_What the task asks_. Copy the following data verbatim, with every line kept as it appears.

_Exercise materials_.
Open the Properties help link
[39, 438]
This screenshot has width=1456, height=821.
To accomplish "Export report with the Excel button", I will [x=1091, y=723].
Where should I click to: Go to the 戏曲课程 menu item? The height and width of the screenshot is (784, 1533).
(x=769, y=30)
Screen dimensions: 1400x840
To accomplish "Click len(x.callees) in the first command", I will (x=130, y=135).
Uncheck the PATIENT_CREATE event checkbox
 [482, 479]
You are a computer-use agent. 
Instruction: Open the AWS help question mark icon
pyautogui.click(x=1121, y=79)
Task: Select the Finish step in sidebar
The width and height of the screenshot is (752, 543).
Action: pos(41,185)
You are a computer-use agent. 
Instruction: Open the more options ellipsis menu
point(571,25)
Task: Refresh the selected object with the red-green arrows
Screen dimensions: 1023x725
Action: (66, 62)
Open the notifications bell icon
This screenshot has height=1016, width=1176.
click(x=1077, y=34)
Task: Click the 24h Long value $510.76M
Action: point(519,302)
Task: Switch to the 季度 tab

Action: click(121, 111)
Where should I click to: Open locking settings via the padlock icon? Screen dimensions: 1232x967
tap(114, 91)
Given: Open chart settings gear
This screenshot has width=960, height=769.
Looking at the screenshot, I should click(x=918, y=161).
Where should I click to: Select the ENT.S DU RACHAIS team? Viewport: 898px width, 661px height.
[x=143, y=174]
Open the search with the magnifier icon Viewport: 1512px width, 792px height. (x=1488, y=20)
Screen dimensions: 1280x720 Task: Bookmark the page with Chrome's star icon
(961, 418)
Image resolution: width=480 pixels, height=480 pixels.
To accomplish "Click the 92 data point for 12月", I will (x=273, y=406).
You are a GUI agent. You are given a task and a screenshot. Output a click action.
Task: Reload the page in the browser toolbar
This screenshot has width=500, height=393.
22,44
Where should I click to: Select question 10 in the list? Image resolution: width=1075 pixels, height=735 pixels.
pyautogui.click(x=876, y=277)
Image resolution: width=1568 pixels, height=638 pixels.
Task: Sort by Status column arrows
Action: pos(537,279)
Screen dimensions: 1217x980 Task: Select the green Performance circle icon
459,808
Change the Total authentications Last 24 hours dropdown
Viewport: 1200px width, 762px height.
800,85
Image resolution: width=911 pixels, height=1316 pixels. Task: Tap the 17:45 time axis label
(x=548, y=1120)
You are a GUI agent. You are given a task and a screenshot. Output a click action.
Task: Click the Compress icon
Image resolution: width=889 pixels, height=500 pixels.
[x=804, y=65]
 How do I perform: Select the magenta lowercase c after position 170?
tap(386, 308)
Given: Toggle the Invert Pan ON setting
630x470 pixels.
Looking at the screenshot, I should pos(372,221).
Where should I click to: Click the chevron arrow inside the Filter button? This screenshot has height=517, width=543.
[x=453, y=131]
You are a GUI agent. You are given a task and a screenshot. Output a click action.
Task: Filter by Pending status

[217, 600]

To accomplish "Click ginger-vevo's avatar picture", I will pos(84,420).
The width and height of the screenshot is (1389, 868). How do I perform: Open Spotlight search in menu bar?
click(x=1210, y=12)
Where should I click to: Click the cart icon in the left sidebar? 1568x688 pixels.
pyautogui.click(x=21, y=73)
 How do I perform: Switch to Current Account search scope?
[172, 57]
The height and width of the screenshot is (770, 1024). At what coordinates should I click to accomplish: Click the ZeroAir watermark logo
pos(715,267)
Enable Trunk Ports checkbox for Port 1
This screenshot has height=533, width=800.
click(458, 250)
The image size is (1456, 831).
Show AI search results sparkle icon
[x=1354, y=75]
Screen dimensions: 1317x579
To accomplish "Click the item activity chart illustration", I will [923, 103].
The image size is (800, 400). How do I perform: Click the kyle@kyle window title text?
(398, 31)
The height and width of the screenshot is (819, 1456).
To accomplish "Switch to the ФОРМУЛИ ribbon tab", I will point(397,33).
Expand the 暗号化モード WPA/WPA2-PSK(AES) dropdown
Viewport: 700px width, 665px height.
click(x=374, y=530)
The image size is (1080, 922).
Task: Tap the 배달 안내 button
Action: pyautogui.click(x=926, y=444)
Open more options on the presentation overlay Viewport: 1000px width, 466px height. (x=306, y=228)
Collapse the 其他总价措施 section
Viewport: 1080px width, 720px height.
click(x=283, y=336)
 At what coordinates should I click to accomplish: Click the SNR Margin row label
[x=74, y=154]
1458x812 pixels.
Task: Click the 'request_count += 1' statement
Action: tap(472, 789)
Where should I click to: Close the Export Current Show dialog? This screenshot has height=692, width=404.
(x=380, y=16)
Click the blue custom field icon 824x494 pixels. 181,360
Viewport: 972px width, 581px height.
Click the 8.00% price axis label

_Task solution_.
Open the Properties help link
[39, 438]
This screenshot has width=1456, height=821.
To accomplish "Export report with the Excel button", I will [x=1091, y=723].
Where should I click to: Go to the 戏曲课程 menu item? The height and width of the screenshot is (784, 1533).
(x=769, y=30)
Screen dimensions: 1400x840
To accomplish "Click len(x.callees) in the first command", I will (x=130, y=135).
Uncheck the PATIENT_CREATE event checkbox
 [482, 479]
You are a computer-use agent. 
Instruction: Open the AWS help question mark icon
pyautogui.click(x=1121, y=79)
Task: Select the Finish step in sidebar
The width and height of the screenshot is (752, 543).
Action: pos(41,185)
You are a computer-use agent. 
Instruction: Open the more options ellipsis menu
point(571,25)
Task: Refresh the selected object with the red-green arrows
Screen dimensions: 1023x725
Action: (66, 62)
Open the notifications bell icon
This screenshot has height=1016, width=1176.
click(x=1077, y=34)
Task: Click the 24h Long value $510.76M
Action: point(519,302)
Task: Switch to the 季度 tab

Action: click(121, 111)
Where should I click to: Open locking settings via the padlock icon? Screen dimensions: 1232x967
tap(114, 91)
Given: Open chart settings gear
This screenshot has width=960, height=769.
Looking at the screenshot, I should click(x=918, y=161).
Where should I click to: Select the ENT.S DU RACHAIS team? Viewport: 898px width, 661px height.
[x=143, y=174]
Open the search with the magnifier icon Viewport: 1512px width, 792px height. (x=1488, y=20)
Screen dimensions: 1280x720 Task: Bookmark the page with Chrome's star icon
(961, 418)
Image resolution: width=480 pixels, height=480 pixels.
To accomplish "Click the 92 data point for 12月", I will (x=273, y=406).
You are a GUI agent. You are given a task and a screenshot. Output a click action.
Task: Reload the page in the browser toolbar
This screenshot has width=500, height=393.
22,44
Where should I click to: Select question 10 in the list? Image resolution: width=1075 pixels, height=735 pixels.
pyautogui.click(x=876, y=277)
Image resolution: width=1568 pixels, height=638 pixels.
Task: Sort by Status column arrows
Action: pos(537,279)
Screen dimensions: 1217x980 Task: Select the green Performance circle icon
459,808
Change the Total authentications Last 24 hours dropdown
Viewport: 1200px width, 762px height.
800,85
Image resolution: width=911 pixels, height=1316 pixels. Task: Tap the 17:45 time axis label
(x=548, y=1120)
You are a GUI agent. You are given a task and a screenshot. Output a click action.
Task: Click the Compress icon
Image resolution: width=889 pixels, height=500 pixels.
[x=804, y=65]
 How do I perform: Select the magenta lowercase c after position 170?
tap(386, 308)
Given: Toggle the Invert Pan ON setting
630x470 pixels.
Looking at the screenshot, I should pos(372,221).
Where should I click to: Click the chevron arrow inside the Filter button? This screenshot has height=517, width=543.
[x=453, y=131]
You are a GUI agent. You are given a task and a screenshot. Output a click action.
Task: Filter by Pending status

[217, 600]

To accomplish "Click ginger-vevo's avatar picture", I will pos(84,420).
The width and height of the screenshot is (1389, 868). How do I perform: Open Spotlight search in menu bar?
click(x=1210, y=12)
Where should I click to: Click the cart icon in the left sidebar? 1568x688 pixels.
pyautogui.click(x=21, y=73)
 How do I perform: Switch to Current Account search scope?
[172, 57]
The height and width of the screenshot is (770, 1024). At what coordinates should I click to accomplish: Click the ZeroAir watermark logo
pos(715,267)
Enable Trunk Ports checkbox for Port 1
This screenshot has height=533, width=800.
click(458, 250)
The image size is (1456, 831).
Show AI search results sparkle icon
[x=1354, y=75]
Screen dimensions: 1317x579
To accomplish "Click the item activity chart illustration", I will [923, 103].
The image size is (800, 400). How do I perform: Click the kyle@kyle window title text?
(398, 31)
The height and width of the screenshot is (819, 1456).
To accomplish "Switch to the ФОРМУЛИ ribbon tab", I will point(397,33).
Expand the 暗号化モード WPA/WPA2-PSK(AES) dropdown
Viewport: 700px width, 665px height.
click(x=374, y=530)
The image size is (1080, 922).
Task: Tap the 배달 안내 button
Action: pyautogui.click(x=926, y=444)
Open more options on the presentation overlay Viewport: 1000px width, 466px height. (x=306, y=228)
Collapse the 其他总价措施 section
Viewport: 1080px width, 720px height.
click(x=283, y=336)
 At what coordinates should I click to accomplish: Click the SNR Margin row label
[x=74, y=154]
1458x812 pixels.
Task: Click the 'request_count += 1' statement
Action: tap(472, 789)
Where should I click to: Close the Export Current Show dialog? This screenshot has height=692, width=404.
(x=380, y=16)
Click the blue custom field icon 824x494 pixels. 181,360
Viewport: 972px width, 581px height.
Click the 8.00% price axis label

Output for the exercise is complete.